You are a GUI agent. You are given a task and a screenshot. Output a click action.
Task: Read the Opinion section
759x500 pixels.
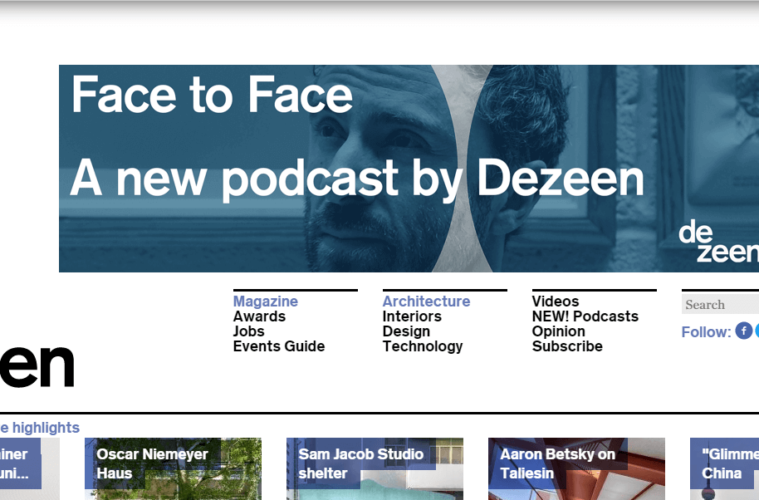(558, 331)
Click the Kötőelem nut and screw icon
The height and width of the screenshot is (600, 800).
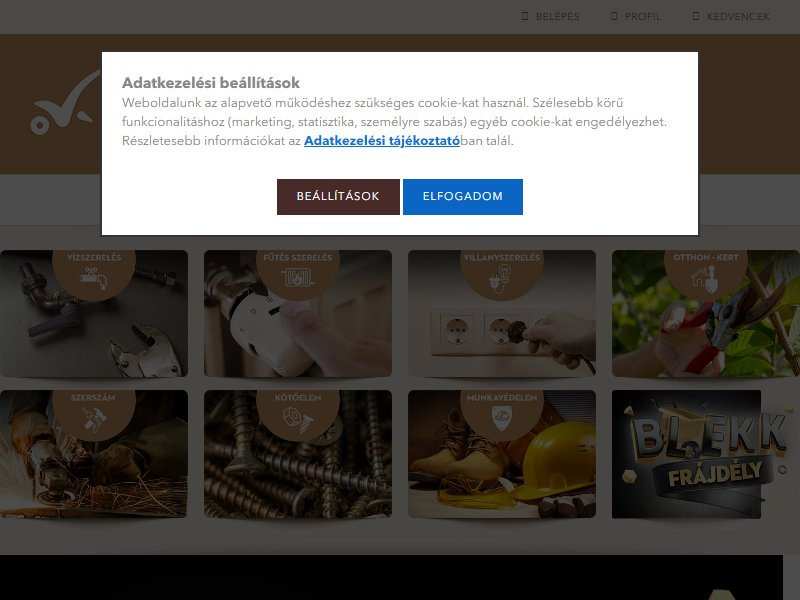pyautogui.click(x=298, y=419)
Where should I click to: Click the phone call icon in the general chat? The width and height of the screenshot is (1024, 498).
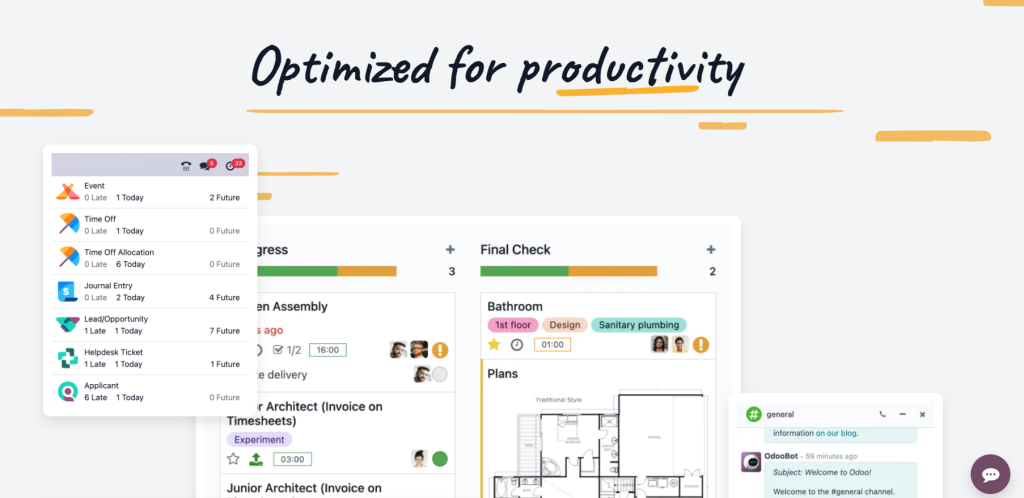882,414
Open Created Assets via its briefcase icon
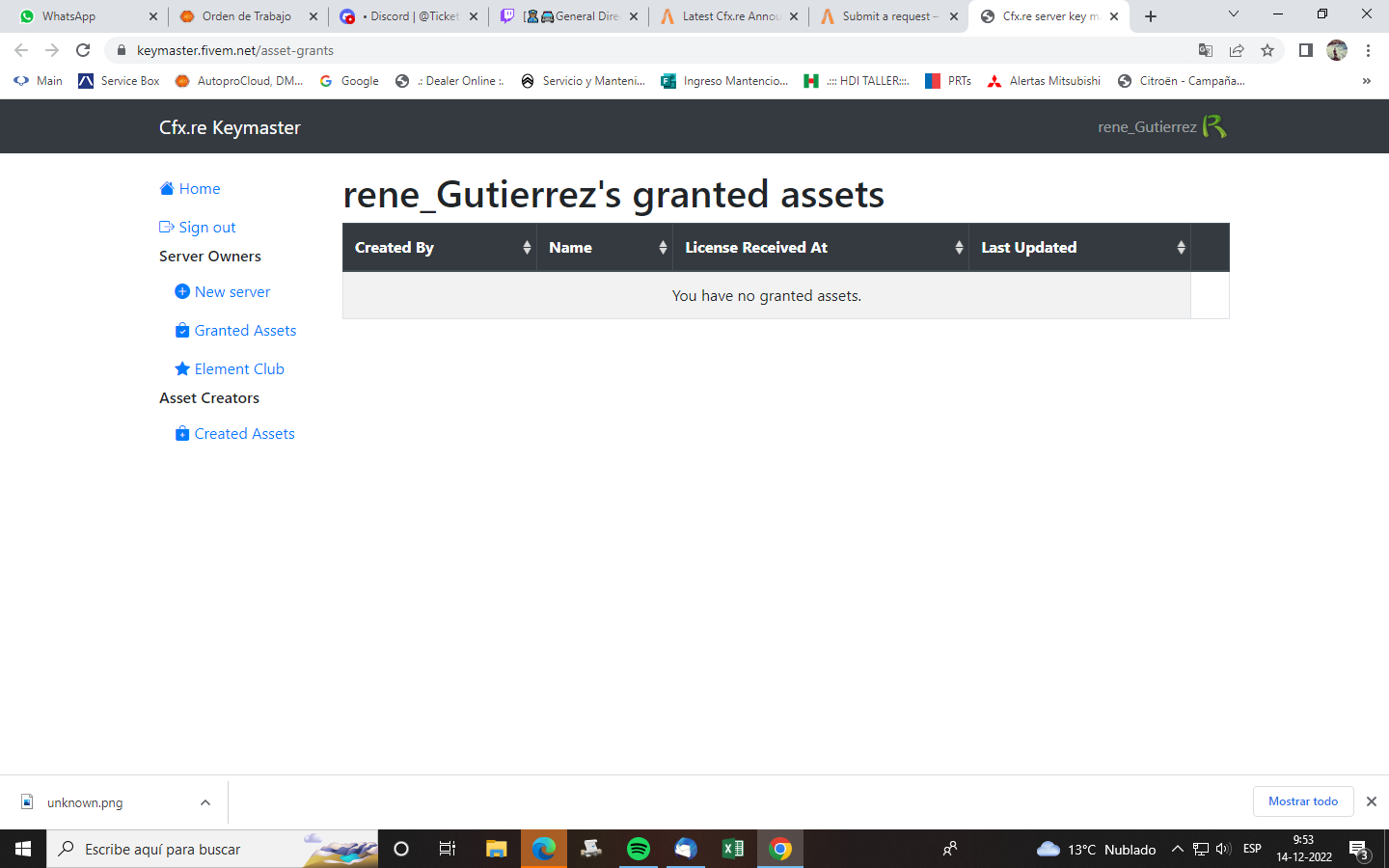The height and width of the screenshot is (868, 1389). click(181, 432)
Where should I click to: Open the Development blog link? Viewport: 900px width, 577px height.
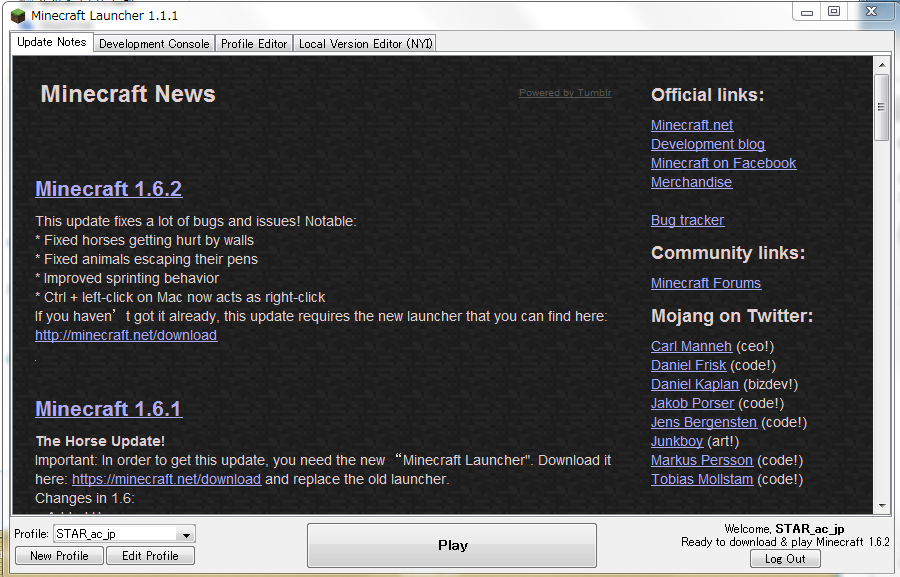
□ □ □ □ □
What you will do
The expected output is each entry given again word for word, with pictures dropped.

Task output
You are a GUI agent. You are given a task and a screenshot. Output a click action.
Task: Read the Opinion section
759x500 pixels.
(558, 331)
Click the Kötőelem nut and screw icon
The height and width of the screenshot is (600, 800).
pyautogui.click(x=298, y=419)
Where should I click to: Click the phone call icon in the general chat? The width and height of the screenshot is (1024, 498).
882,414
Open Created Assets via its briefcase icon
The height and width of the screenshot is (868, 1389). click(181, 432)
Where should I click to: Open the Development blog link? Viewport: 900px width, 577px height.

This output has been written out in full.